Sikh Soldiers’ Memorial in UK Vandalized Hours after WW I Tribute
Over 74,000 soldiers from India died during World War I and several events were being organized in various countries to commemorate the sacrifices of soldiers from around the world who participated in the war effort between 1914 and 1918, as part of the centenary of the Great War.
CHANDIGARH, Nov. 12, 2018: Vandalism at UK’s newly inaugurated Indian War Memorial has been harshly condemned by the Punjab Chief Minister Amarinder Singh who has called for stringent action against culprits of the apparent racial attack on the occasion of the World War I centenary.
“The vandalism of the 10-foot-high statue, depicting a Sikh soldier of the 15th Sikh battalion, symbolic of the contribution of South Asian soldiers to World War I, was outrageous,” the Chief Minister released a statement, expressing “serious concern and distress” over the incident.
The incident comes in the wake of several racial attacks against Sikhs in the UK and other Western nations in recent months.
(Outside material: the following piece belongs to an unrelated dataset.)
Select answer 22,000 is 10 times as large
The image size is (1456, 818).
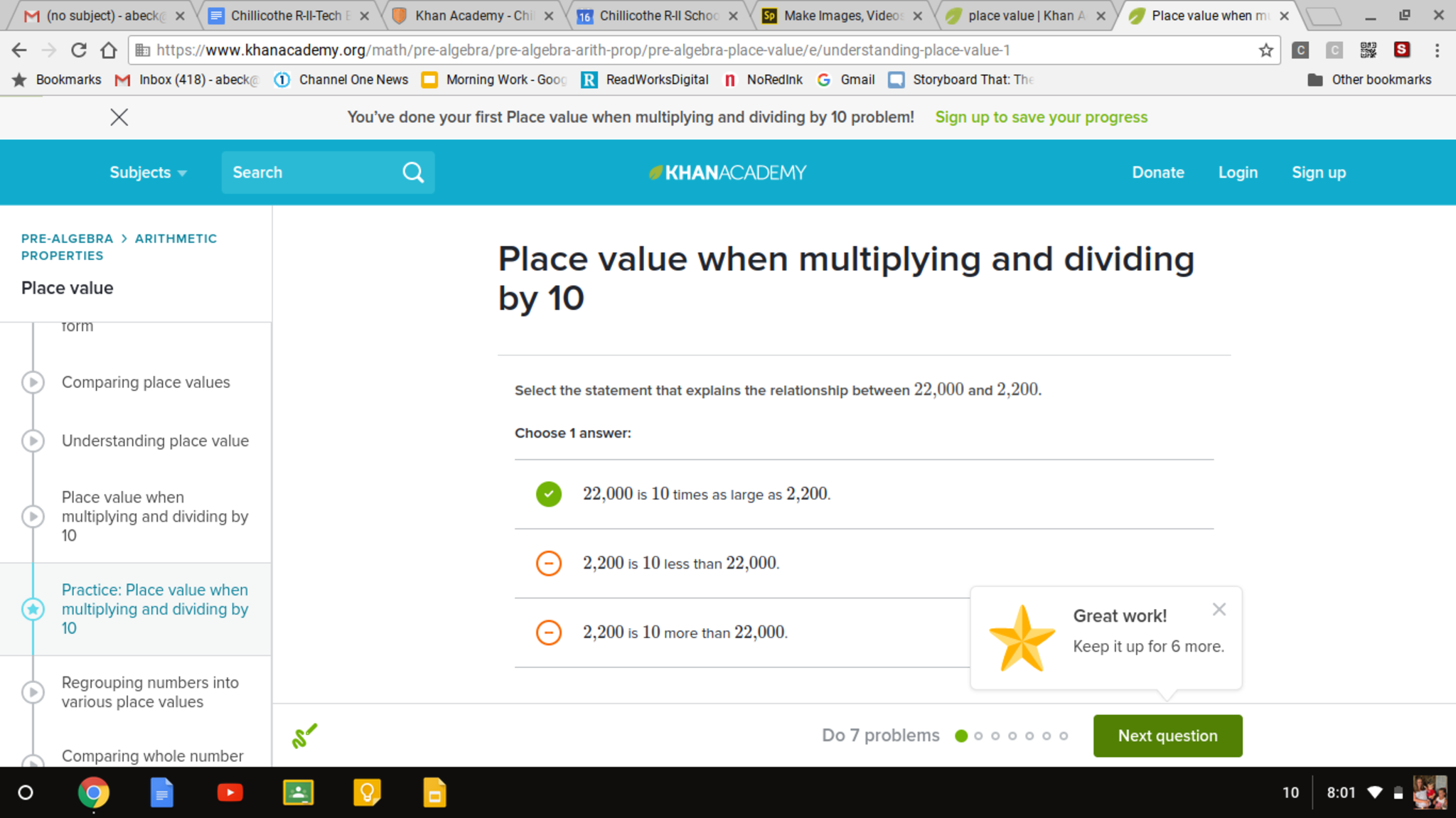pyautogui.click(x=548, y=494)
The statue was unveiled last Sunday and was damaged hours before a planned remembrance event to honor the Sikhs soldiers who laid down their lives during the Great War.
As per statistics over 74,000 soldiers from India died during World War I. Several events are being organized in various countries to commemorate the sacrifices of soldiers from around the world who participated in the war effort between 1914 and 1918, as part of the centenary of the Great War.
The Punjab Chief Minister has said that the “shocking and horrific act” was clearly an effort by radical racist elements to undermine the contribution of Sikhs soldiers to the War and to create an environment of hatred and enmity against the community.
“The anguish of the Sikh community over the incident was understandable,” he added, urging the UK authorities to go all out to identify and punish the culprits. Mr. Singh said that more than the financial loss, it was the “pain caused to the sentiments of the Sikh community, which had lost thousands of men to the war, in distant lands, far from their homes.”
The bronze sculpture had been built through contributions to the tune of over 20,000 pounds pooled in by the Guru Nanak Gurdwara, Smethwick for the bronze sculpture, while the local Sandwell Council had invested in creating the public space with seating and lighting to house the new monument.
Hundreds attended the inaugural event including Labour Party MP Preet Kaur Gill, UK’s first female Sikh MP.